Task details: Repeat the stretch of entries below from the line with "Instruction: Open the help question mark icon" through the line with "Task: Open Property User Management". Include both ends and add nothing.

Source material:
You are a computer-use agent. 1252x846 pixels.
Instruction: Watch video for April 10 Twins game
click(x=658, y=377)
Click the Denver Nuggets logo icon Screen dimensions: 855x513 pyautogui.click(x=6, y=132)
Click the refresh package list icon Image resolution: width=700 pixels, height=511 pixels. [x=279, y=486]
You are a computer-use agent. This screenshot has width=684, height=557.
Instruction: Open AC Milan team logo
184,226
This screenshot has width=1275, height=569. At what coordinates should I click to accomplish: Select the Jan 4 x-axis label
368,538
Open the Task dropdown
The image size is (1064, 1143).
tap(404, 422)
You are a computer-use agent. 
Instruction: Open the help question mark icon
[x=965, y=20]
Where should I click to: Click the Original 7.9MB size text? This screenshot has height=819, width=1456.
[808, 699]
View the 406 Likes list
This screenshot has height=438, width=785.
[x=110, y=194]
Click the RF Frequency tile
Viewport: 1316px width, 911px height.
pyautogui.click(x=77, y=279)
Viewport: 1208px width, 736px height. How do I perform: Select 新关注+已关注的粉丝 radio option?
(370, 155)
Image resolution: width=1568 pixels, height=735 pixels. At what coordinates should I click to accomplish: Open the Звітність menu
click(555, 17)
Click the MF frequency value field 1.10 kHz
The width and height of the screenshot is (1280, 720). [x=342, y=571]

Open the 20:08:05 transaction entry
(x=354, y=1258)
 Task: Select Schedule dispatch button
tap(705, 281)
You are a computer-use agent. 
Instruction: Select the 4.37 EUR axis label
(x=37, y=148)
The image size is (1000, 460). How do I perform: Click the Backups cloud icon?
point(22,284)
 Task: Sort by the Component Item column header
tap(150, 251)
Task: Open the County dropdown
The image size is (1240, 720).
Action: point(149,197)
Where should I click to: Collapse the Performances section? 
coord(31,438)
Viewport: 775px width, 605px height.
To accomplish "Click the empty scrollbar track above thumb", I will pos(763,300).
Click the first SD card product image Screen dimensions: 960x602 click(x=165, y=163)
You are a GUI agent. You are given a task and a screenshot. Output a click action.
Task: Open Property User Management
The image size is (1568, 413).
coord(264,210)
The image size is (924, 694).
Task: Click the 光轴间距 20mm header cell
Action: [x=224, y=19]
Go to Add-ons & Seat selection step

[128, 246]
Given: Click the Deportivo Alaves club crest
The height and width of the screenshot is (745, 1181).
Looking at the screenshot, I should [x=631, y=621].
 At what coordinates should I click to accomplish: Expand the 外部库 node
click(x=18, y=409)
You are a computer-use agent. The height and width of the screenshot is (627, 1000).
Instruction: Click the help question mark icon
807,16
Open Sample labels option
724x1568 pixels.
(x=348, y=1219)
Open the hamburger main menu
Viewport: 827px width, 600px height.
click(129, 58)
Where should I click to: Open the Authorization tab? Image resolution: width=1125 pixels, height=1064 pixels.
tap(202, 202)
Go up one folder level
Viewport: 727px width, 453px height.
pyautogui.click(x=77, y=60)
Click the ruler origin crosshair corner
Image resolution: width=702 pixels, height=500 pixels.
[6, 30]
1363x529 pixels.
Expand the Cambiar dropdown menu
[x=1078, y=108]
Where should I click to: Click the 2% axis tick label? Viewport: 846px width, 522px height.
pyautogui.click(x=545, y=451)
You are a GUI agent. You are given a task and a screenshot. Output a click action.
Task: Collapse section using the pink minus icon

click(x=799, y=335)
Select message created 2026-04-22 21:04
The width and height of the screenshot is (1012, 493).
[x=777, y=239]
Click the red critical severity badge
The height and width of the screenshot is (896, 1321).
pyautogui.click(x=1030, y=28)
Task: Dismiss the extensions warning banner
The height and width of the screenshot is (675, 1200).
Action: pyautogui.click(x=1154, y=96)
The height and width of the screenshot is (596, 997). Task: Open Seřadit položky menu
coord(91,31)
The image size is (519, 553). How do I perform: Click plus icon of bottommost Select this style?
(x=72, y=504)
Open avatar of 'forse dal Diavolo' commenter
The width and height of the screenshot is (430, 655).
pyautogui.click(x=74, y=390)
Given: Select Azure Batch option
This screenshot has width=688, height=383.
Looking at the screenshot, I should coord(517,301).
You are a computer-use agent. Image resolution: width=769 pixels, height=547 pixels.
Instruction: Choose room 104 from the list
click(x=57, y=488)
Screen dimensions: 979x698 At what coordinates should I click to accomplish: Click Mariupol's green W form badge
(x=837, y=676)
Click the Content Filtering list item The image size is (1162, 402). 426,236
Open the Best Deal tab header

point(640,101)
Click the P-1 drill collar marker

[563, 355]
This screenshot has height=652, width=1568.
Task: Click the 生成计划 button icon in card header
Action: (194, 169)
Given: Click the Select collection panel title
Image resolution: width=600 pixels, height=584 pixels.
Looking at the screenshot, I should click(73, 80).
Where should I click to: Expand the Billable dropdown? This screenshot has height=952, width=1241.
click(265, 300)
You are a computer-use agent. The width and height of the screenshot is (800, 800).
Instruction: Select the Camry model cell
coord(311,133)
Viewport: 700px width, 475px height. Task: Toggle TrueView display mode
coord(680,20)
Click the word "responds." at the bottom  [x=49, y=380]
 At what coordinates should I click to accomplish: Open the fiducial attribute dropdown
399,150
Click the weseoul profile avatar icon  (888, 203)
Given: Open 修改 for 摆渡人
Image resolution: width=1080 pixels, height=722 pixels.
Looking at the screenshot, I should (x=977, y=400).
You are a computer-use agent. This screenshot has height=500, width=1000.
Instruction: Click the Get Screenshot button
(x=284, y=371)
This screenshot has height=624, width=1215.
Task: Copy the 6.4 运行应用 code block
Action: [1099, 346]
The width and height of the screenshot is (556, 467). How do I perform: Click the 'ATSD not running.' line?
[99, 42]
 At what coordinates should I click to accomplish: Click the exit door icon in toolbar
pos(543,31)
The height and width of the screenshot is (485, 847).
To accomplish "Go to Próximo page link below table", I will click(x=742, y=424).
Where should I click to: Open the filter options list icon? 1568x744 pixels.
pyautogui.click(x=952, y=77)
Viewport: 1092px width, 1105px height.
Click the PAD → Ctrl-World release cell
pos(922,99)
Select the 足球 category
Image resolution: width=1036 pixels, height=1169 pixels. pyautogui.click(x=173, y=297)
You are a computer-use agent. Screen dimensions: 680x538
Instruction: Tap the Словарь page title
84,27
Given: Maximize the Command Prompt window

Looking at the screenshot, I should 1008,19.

Result for this exercise:
Instruction: Open the help question mark icon
[x=965, y=20]
Where should I click to: Click the Original 7.9MB size text? This screenshot has height=819, width=1456.
[808, 699]
View the 406 Likes list
This screenshot has height=438, width=785.
[x=110, y=194]
Click the RF Frequency tile
Viewport: 1316px width, 911px height.
pyautogui.click(x=77, y=279)
Viewport: 1208px width, 736px height. How do I perform: Select 新关注+已关注的粉丝 radio option?
(370, 155)
Image resolution: width=1568 pixels, height=735 pixels. At what coordinates should I click to accomplish: Open the Звітність menu
click(555, 17)
Click the MF frequency value field 1.10 kHz
The width and height of the screenshot is (1280, 720). [x=342, y=571]

Open the 20:08:05 transaction entry
(x=354, y=1258)
 Task: Select Schedule dispatch button
tap(705, 281)
You are a computer-use agent. 
Instruction: Select the 4.37 EUR axis label
(x=37, y=148)
The image size is (1000, 460). How do I perform: Click the Backups cloud icon?
point(22,284)
 Task: Sort by the Component Item column header
tap(150, 251)
Task: Open the County dropdown
The image size is (1240, 720).
Action: point(149,197)
Where should I click to: Collapse the Performances section? 
coord(31,438)
Viewport: 775px width, 605px height.
To accomplish "Click the empty scrollbar track above thumb", I will pos(763,300).
Click the first SD card product image Screen dimensions: 960x602 click(x=165, y=163)
You are a GUI agent. You are given a task and a screenshot. Output a click action.
Task: Open Property User Management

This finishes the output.